Coming back with a healthy-looking tan is always nice. But can a tan ever be truly healthy? The answer is no. If you’re going somewhere exotic, chances are your skin won’t be accustomed to such intense rays. So cover up: wear a hat and some light clothes when you’re out in the sun, and invest in some sunglasses that have UV protection. Suncream is vital too. It’s easy to get lazy, and everyone’s been caught out at some point. So what’s the best course of action for a spot of sizzled skin? Damaged skin takes about two weeks to recover, so suncream is a must for those areas. Plenty of water and oral-rehydration solutions will avoid dehydration.
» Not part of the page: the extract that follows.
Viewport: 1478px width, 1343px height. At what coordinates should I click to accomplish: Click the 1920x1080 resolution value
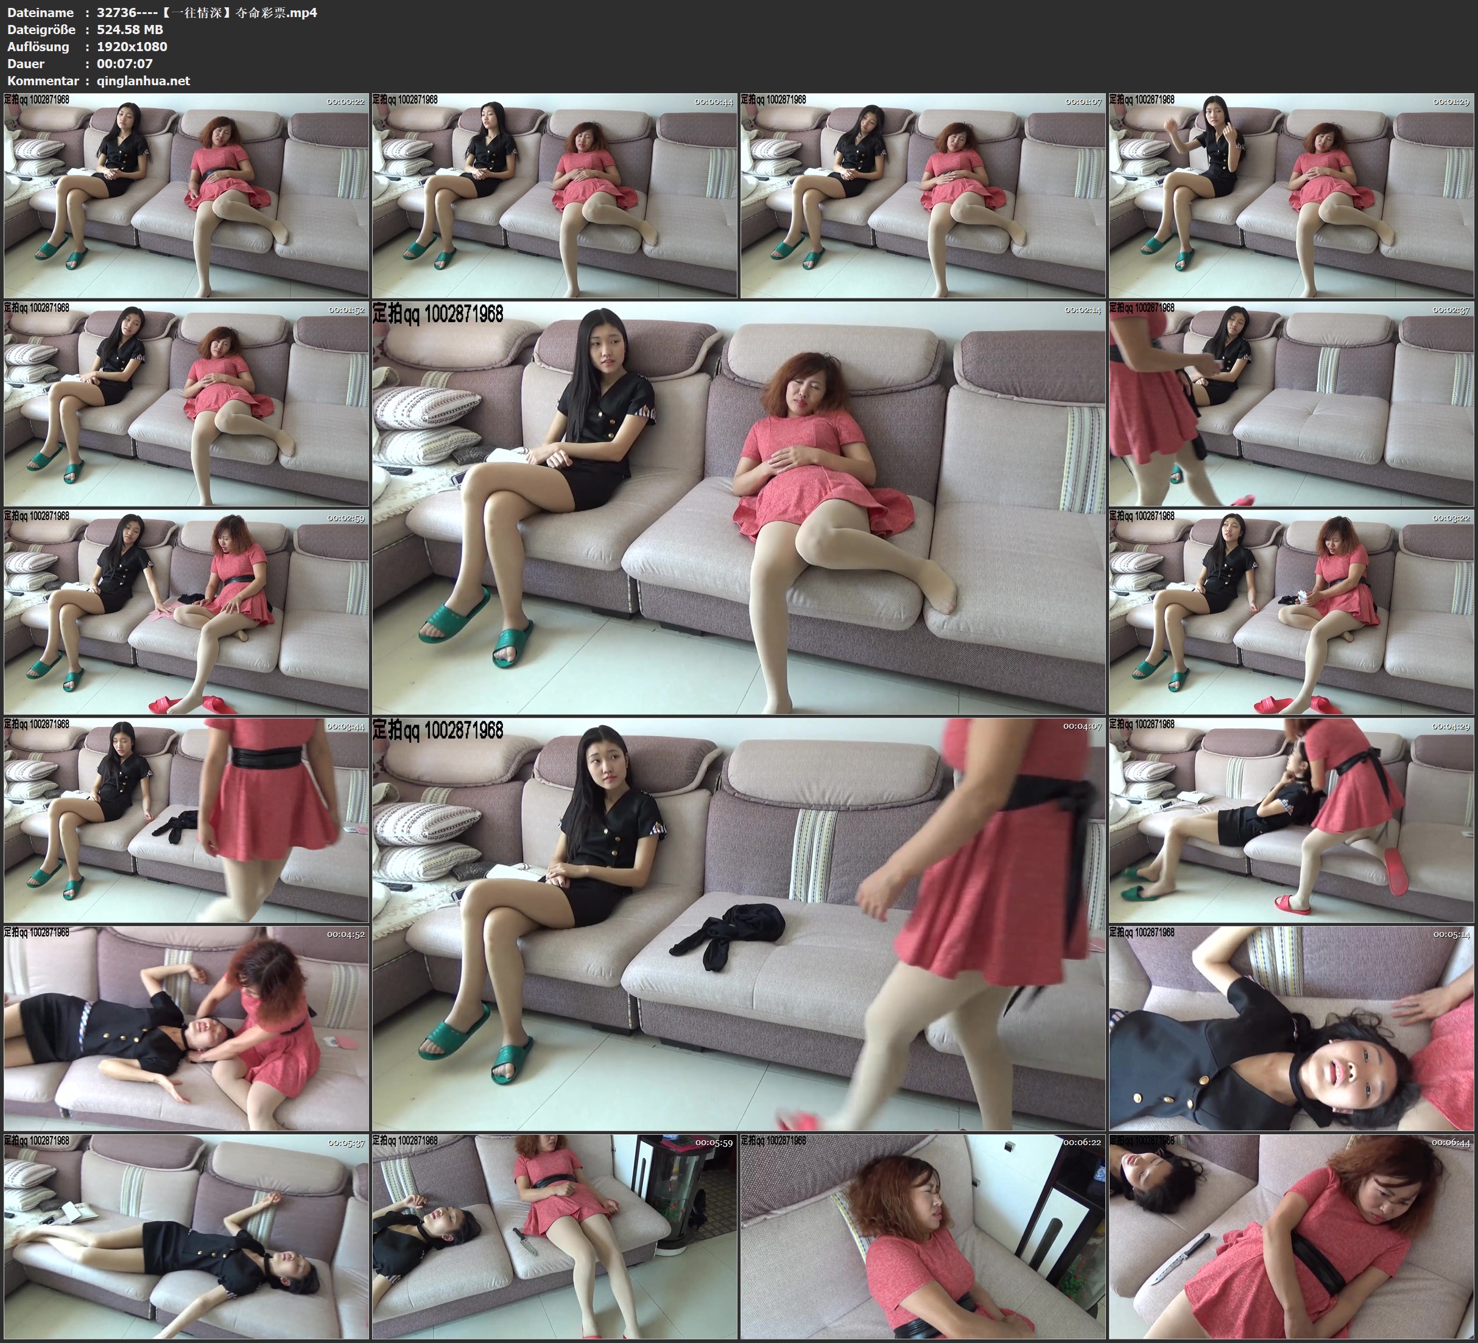[132, 46]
Bring down inflammation with cooling solutions and ibuprofen.

Tummy troubles:

Delhi belly; Traveller’s diarrhoea; Montezuma’s revenge. No matter what you call it, its effect is one of the backpacker’s worst enemies. Affecting around 1 in 3 travellers, it can be the cause of much discomfort, and even more embarrassment. How to avoid it then? Stay away from food that’s not been heated thoroughly. Salad’s are a no-no. Stick to bottled or canned drinks rather than risk the local tap water and politely turn down any offers of ice. If you do find yourself in trouble, then take a few measures between toilet trips: pop some Imodium, and drink plenty of water and rehydration solution.

Travel sickness:

A backpacking trip abroad is in my opinion not complete without at least one ten hour bus trip sharing insufficient leg room with an over-friendly handlebar-moustached man with a machete and vest. So what you gunna do when you start feeling a little queasy and you know it won’t be too long before machete man isn’t smiling anymore as you fail to contain last nights Pad Thai in a sock? The answer is to be prepared. If you’re susceptible to motion sickness, have some effective remedies ready in your bag. Either over-the-counter medication, and/or ginger and peppermint products are good. Travel sickness is caused by mixed messages being sent to the brain when the body experiences repetitive movements: your eyes and ears report different things and so your brain freaks out. If you know you have a long trip coming up, take some precautions to minimise the effects. Avoid heavy meals and too much alcohol. Knowing how to ask a bus driver to stop is also pretty handy.

Altitude sickness:

It’s surprising how many activities involve going somewhere really high when you’re travelling. Altitude sickness is a potential killer. It is caused by speedy ascents when the body has insufficient time to acclimatise to the changing environment. Be the tortoise: it is young, fit males who are more likely to suffer from the illness, since their macho attitude and superior physical ability fools them into thinking they can race up a mountain rather than a slow, steady climb. Things to look out for include nausea, a headache, dizziness and exhaustion. Experiencing these symptoms mildly is no reason to panic. Continue your ascent at a slow and steady pace. If it gets worse, then remain at your current altitude to allow for acclimatisation. Descending too quickly can also have a negative effect, so if you decide to call it a day, don’t do so in a hurry. A severe case can actually cause a build up of fluid on the lungs or brain, making it potentially the most serious ailment here.